Oct. 25, 2006 — Researchers fear more than half the world's coral reefs could die in less than 25 years and say global warming may at least partly to blame.
Sea temperatures are rising, weakening the reefs' resistance to increased pollutants, such as runoff from construction sites and toxins from boat paints. The fragile reefs are hosts to countless marine plants and animals.
"Think of it as a high school chemistry class," said Billy Causey, the Caribbean and Gulf Mexico director of the National Oceanic and Atmospheric Administration.
"You mix some chemicals together and nothing happens. You crank up the Bunsen burner and all of a sudden things start bubbling around. That's what's happening. That global Bunsen burner is cranking up."
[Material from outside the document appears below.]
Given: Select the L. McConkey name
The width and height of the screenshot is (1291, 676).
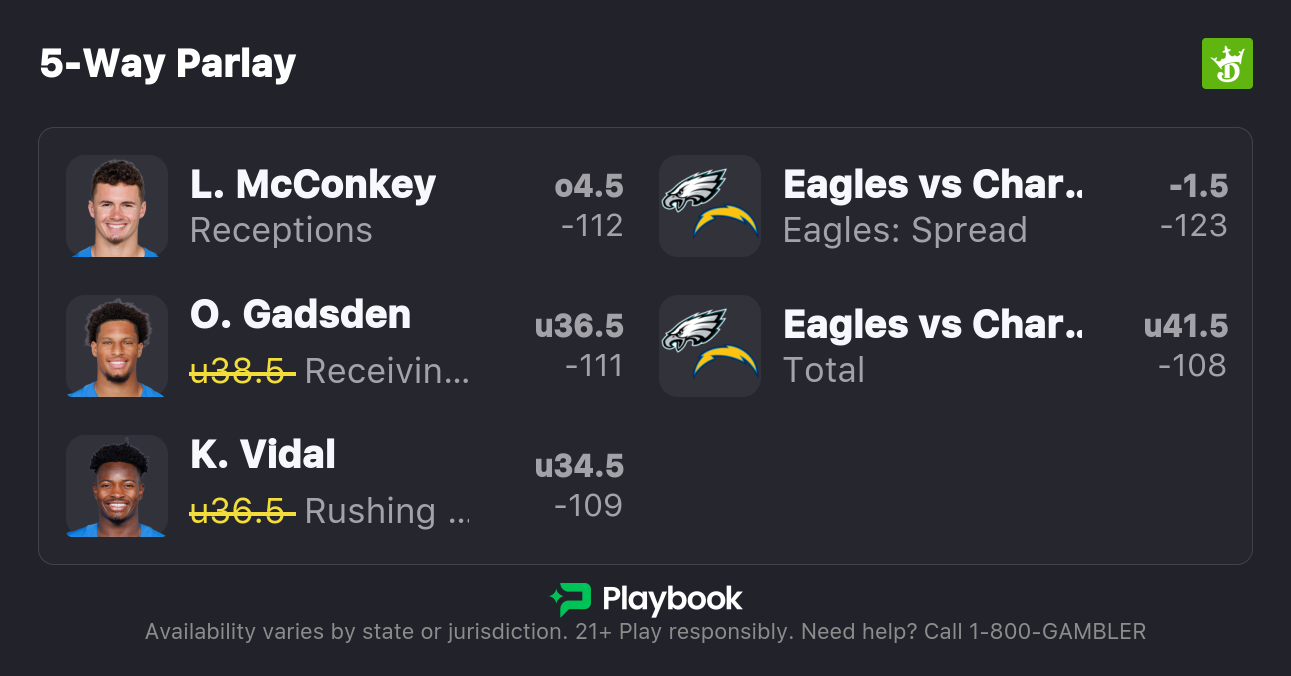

Causey was one of some 200 private and government researchers from the Caribbean, Florida and U.S. Pacific islands who gathered in St. Thomas for a meeting of the NOAA's U.S. Coral Reef Task Force.
Last year's coral loss in the Caribbean waters supports predictions that 60 percent of the world's coral could die within a quarter century, said Tyler Smith of the University of the Virgin Islands.
"Given current rates of degradation of reef habitats, this is a plausible prediction," Smith said.
More than 47 percent of the coral in underwater study sites covering 31 acres around the U.S. Virgin Islands died after sea temperatures exceeded the norm for three months in 2005, said Jeff Miller, a scientist with the Virgin Islands National Park.
The unusual warm water can stress coral, causing it to lose its pigment and making it more vulnerable to disease.